Ship’s Design Expected To Follow Russian Model
Nine nations in the world have aircraft carriers, but they vary greatly in capacity and design.
Leading the pack are the United States’ nuclear-powered “supercarriers”. At the other end of the spectrum is the Thai Royal Navy’s helicopter carrier, which is never fully armed and rarely put to sea.
Now the mainland is planning to build one of its own.
Details of the mainland’s first aircraft carrier have been subject to intense speculation since Beijing confirmed its intention to build one.
Most analysts believe it will be similar to the former Soviet Union’s unfinished Varyag, bought by China from a Ukrainian shipyard through a Macau tourism company in 1998.
Varyag was of the same class as Russia’s only aircraft carrier – the Admiral Kuznetsov, Andrei Chang, editor-in-chief of the Canada-based Kanwa Asian Defence Monthly, said.
“The first Chinese aircraft carrier will be of medium size with more than 60,000 tonnes of full displacement, loaded with 24 Su-33-type folding-wing fighter jets and more than 20 anti-submarine helicopters,” Mr Chang, who has monitored China’s carrier project for more than 10 years, said.
As on the Admiral Kuznetsov, the 16,700-square-metre flight deck on the carrier would feature a final section angled upwards at 12 degrees to assist takeoff, he said. Four arrestor wires would be fixed on the other side of the deck to help landings by 26-tonne fighter jets such as the Su-33.
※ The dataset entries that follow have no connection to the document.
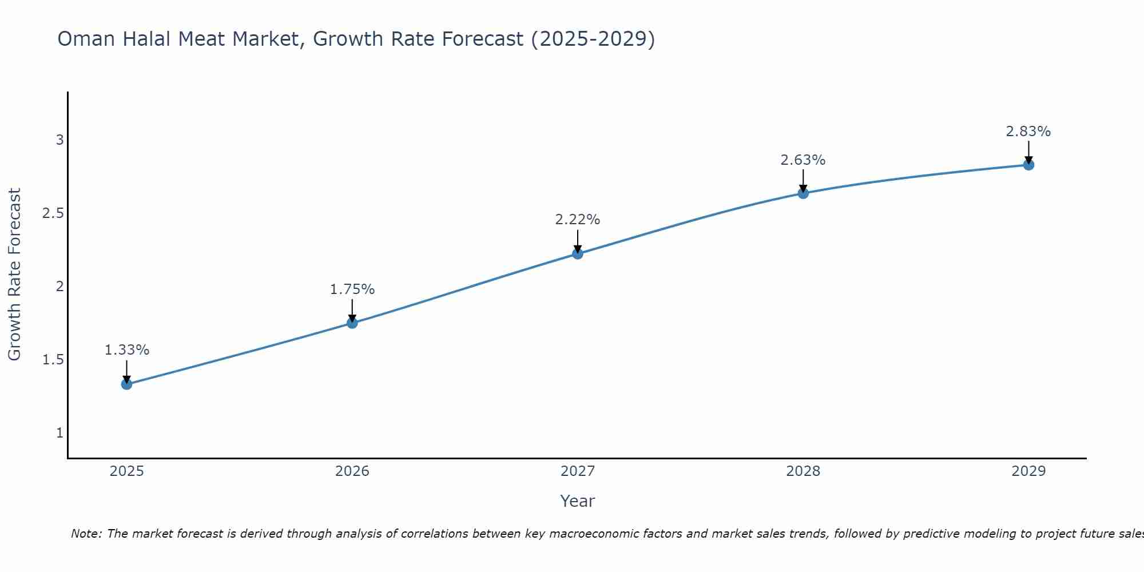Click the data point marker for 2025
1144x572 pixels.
[x=127, y=384]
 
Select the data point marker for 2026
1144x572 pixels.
[x=352, y=323]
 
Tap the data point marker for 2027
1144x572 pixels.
[x=578, y=253]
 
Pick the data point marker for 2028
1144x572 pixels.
[x=803, y=193]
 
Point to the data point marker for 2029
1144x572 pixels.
[x=1028, y=165]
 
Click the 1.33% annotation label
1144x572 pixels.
[x=127, y=350]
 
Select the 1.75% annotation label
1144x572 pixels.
[x=352, y=289]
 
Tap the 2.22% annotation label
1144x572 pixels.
[x=578, y=220]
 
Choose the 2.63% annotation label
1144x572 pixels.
[x=803, y=160]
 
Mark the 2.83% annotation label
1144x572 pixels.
[x=1028, y=132]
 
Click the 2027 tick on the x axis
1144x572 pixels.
[x=578, y=471]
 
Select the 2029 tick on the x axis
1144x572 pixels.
[x=1028, y=471]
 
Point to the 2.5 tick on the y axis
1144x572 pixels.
[x=53, y=213]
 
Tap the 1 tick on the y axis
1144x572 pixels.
[x=59, y=433]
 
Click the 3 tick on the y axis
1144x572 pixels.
[x=59, y=140]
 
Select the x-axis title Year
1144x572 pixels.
[x=578, y=501]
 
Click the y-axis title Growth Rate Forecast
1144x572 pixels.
[x=15, y=275]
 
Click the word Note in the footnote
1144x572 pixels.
[x=85, y=534]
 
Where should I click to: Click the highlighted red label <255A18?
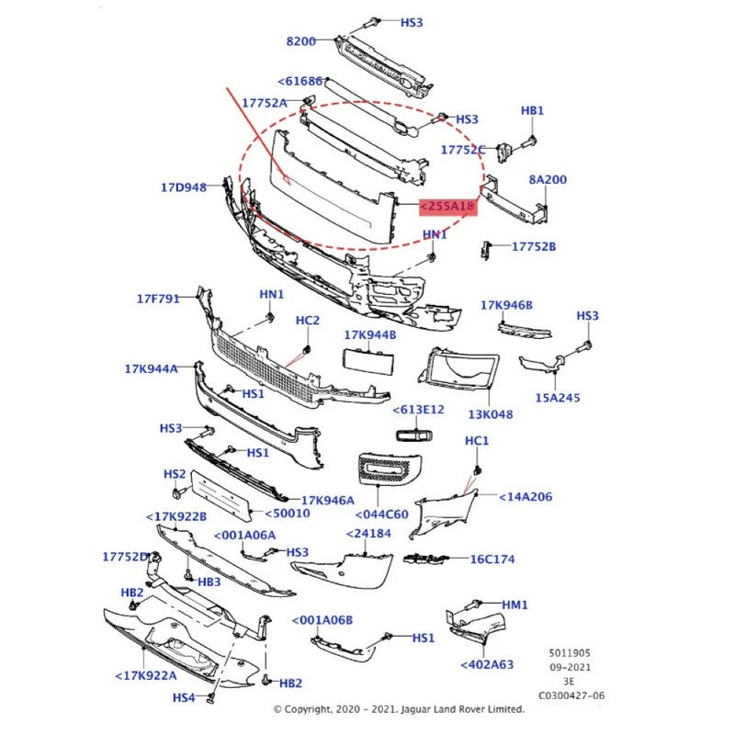(448, 207)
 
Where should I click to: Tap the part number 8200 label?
(300, 41)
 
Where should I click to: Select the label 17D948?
(184, 188)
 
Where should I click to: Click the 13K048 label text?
(491, 414)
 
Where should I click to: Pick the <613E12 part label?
(418, 410)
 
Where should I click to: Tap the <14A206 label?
(526, 497)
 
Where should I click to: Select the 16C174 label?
(492, 559)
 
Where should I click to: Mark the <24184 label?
(368, 533)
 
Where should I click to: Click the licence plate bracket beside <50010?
(220, 496)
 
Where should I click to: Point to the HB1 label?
(533, 111)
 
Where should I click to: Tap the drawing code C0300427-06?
(571, 696)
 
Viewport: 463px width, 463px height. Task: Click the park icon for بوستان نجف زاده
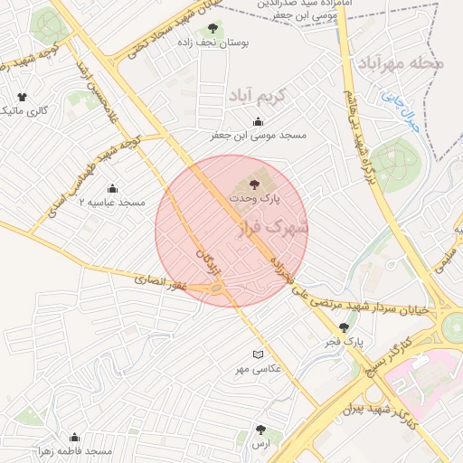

A Shanghai -based military expert, who has visited one of the mainland’s aircraft carrier production shipyards, said the carrier would be gas-turbine driven with a displacement of 65,000 tonnes. “China will not be, and is in fact incapable of, building a nuclear-powered supercarrier such as the USS Ronald Reagan, as it wouldn’t match our traditional military strategy,” he said.
“(China) chose the medium-sized one simply because we prefer qualities of small size, speed and agility.”
The USS Kitty Hawk has been the centrepiece of the US carrier battle group that has patrolled the South China Sea in the past few years. It will return to the US for decommissioning on January 31, to be replaced by the nuclear-powered Nimitz-class carrier, the USS George Washington, which is already based at Yokosuka in Japan.
The US$4.5 billion USS George Washington is the same class as the USS Ronald Reagan and displaces 97,000 tonnes, can carry 90 fixed-wing aircraft and helicopters, and accommodates 6,250 crew members.
Accompanied by at least four auxiliary vessels, the US battle group can support itself in deep waters for up to three months.
The Shanghai expert said: “However, our first (carrier) battle group might need up to 6,000 people as per the Reagan because the number of our army officials will be double that of the US due to a system of political commissars at every level to monitor the army’s thinking and morale.
“The other key reason (for more crew) is that we have no operational experience on the high seas.”
He said the recent first foray by People’s Liberation Army Navy ships to the pirate-infested Gulf of Aden was aimed at testing combat capability on the high seas.
The Gulf of Aden mission was the first time since the Communist Party came to power in 1949 that its navy had been deployed on such a mission – protecting UN aid shipments, key maritime trade routes and Chinese vessels in foreign waters.
Mr Chang said the mainland had been structuring its navy to accommodate an aircraft carrier strike group since the 1980s.
The carrier project was first proposed to the PLA’s Central Military Commission in the early 1980s by Admiral Liu Huaqing, the navy’s former chief commander and commission vice-chairman. In 1985, he also established a training course for aircraft carrier commanders.
In its 10-year plan set out in 1986, the central government postponed Admiral Liu’s project under Deng Xiaoping’s “Daoguang Yanghui” policy – a diplomatic doctrine stressing the need to maintain a low profile on the international stage.
“But the PLA Navy believed they would be allowed to build aircraft carrier battle groups at some point in the future,” the Shanghai expert said.
With the mainland’s shipbuilding capabilities and skills in copying other countries’ technology, the expert said it intended to build four aircraft carrier strike groups and operate all of them together by 2020.
Mr Chang said China’s first aircraft carrier battle group might have its first sea trial in 2014, with the help of Russia and Ukraine, but that it was impossible for it to launch another three within six years.
“It will take a long time to train a whole aircraft carrier battle group in joint operations which involve at least six warships and manpower in the thousands,” Mr Chang said.
He said many technical problems still needed solving, such as synchronising on-board combat systems.